BRANO PROPOSTO:
┄┄┄┄┄┄┄┄┄┄
Racconta Giannozzo che quando aveva dieci anni andò a trovare il nonno in Versilia e, dopo aver giocato tutto il giorno in strada con altri ragazzini – cosa che a Firenze non era previsto dall’etichetta dell’aristocratica famiglia di provenienza –, rimase solo davanti al mare illuminato dal tramonto.
In quel momento ebbe una sensazione di immensa felicità legato alla scoperta interiore della natura, che lo ha segnato come un inaspettato imprinting e che più avanti lo ha portato a ritenere che la libertà a cui ciascun umano dovrebbe ambire non si configura tanto come libertà di scelta, quanto come libera crescita all’interno della propria coscienza in armonia con le leggi della natura. Una libertà niente affatto illimitata, dunque – a differenza di quanto asserisce l’imperativo del nostro tempo, che impone di forzare il possibile per obbedire alla prospettiva sviluppista del dominio e della dismisura –, ma gioiosamente inclusa dentro i confini che la natura ha posto non solo a noi umani, ma a tutto il cosmo.
Ebbene, dopo essersi laureato in Scienze Politiche, Giannozzo inizia a lavorare presso l’ateneo di Firenze come ricercatore e assistente di urbanistica. Ma il suo viaggio da intellettuale ribelle era già iniziato proprio in opposizione a certi concetti che aveva letto sui libri dell’università. A quei tempi, infatti, aveva già messo in discussione alcuni dei principi chiave del liberalismo, a partire dalla celebre citazione, semplicistica e antropocentrica, “la mia libertà finisce dove comincia la tua”.
┄┄┄┄┄┄┄┄┄┄
DATI ESTRATTI:

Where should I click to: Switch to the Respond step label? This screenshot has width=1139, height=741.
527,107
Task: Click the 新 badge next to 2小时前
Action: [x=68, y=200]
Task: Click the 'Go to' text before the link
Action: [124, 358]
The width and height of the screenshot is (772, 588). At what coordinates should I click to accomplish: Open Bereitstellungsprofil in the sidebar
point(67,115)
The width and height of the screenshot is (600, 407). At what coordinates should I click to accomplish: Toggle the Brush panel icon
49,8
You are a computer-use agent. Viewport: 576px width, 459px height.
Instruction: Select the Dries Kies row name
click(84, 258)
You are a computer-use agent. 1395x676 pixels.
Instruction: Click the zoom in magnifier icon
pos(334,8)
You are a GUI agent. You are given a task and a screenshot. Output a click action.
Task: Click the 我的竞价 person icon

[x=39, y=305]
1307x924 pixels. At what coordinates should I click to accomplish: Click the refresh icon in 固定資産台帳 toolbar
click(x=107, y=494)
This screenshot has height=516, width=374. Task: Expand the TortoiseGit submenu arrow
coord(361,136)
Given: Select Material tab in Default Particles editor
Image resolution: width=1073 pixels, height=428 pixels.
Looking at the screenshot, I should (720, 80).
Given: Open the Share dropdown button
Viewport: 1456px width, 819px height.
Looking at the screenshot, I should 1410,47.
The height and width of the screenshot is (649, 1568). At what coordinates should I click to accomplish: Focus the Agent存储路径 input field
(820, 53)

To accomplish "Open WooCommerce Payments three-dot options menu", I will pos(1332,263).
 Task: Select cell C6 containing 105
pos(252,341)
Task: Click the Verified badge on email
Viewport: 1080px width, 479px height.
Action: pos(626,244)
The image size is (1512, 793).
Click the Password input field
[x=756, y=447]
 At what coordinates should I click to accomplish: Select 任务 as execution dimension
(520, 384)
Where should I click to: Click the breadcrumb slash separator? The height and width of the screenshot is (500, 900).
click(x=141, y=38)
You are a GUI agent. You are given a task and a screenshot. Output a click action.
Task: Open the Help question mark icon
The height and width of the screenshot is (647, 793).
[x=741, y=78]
┄┄┄┄┄┄┄┄┄┄
CONSEGNA:
Ricopia parola per parola il passo del brano su Giannozzo che comincia con le parole "In quel momento" e si ferma dopo "tutto il cosmo.".

RISPOSTA SCRITTA:
In quel momento ebbe una sensazione di immensa felicità legato alla scoperta interiore della natura, che lo ha segnato come un inaspettato imprinting e che più avanti lo ha portato a ritenere che la libertà a cui ciascun umano dovrebbe ambire non si configura tanto come libertà di scelta, quanto come libera crescita all’interno della propria coscienza in armonia con le leggi della natura. Una libertà niente affatto illimitata, dunque – a differenza di quanto asserisce l’imperativo del nostro tempo, che impone di forzare il possibile per obbedire alla prospettiva sviluppista del dominio e della dismisura –, ma gioiosamente inclusa dentro i confini che la natura ha posto non solo a noi umani, ma a tutto il cosmo.